Психологические роли построены на внутреннем движении и поэтому требуют собранности актера, которая приходит с долгими, последовательными репетициями и постепенным овладением технической стороной роли.
Творческий покой, как состояние наиболее благоприятной предрасположенности актера к творчеству, возникает на основе всестороннего овладения техникой и доставляет актеру большое наслаждение.
В искусстве театра, так же как и во всяком другом искусстве, главенствующим чувством актера должно быть чувство целого, общего: актер всегда, каждую минуту, должен знать, для чего он находится на сцене, ибо основная его задача — вместе со всем творческим коллективом донести идею спектакля до зрителей.

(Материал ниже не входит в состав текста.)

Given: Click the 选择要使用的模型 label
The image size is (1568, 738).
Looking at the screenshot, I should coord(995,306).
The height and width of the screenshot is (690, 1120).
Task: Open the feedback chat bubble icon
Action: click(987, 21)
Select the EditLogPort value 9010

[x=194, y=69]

Пожалуй, будет уместно сравнение нашего актерского ощущения с ощущением шахматиста, который играет тем лучше, чем сильнее его партнер. Величайший предрассудок состоит в том, будто актеру, играющему главную роль, выгоден серый и бесцветный фон, выгодны слабые партнеры. Руководители театров иногда считают, что если в спектакле заняты один-два ведущих артиста труппы, то в остальных ролях можно занять второстепенных исполнителей. Между тем истинный мастер всегда получает поддержку в сильных партнерах и в творческом общении с ними обретает новые силы.

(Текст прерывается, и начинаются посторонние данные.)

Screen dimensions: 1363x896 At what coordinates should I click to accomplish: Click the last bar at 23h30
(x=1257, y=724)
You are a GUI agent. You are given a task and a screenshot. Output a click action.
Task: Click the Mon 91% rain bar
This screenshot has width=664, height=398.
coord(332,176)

Следует сказать несколько слов о широко распространенном у нас в стране жанре — о «театре у микрофона».
Так же как и кино, «театр у микрофона» охватывает сотни тысяч слушателей. Лучшие драматические спектакли, как правило, передаются в эфир. В таких случаях на авансцене театра на время спектакля устанавливаются два микрофона, через посредство которых спектакль транслируется по радио. Случается, что актеры, исполнители спектакля, не знают о том, что он транслируется, и поэтому не несут особой ответственности за успешность радиопередачи.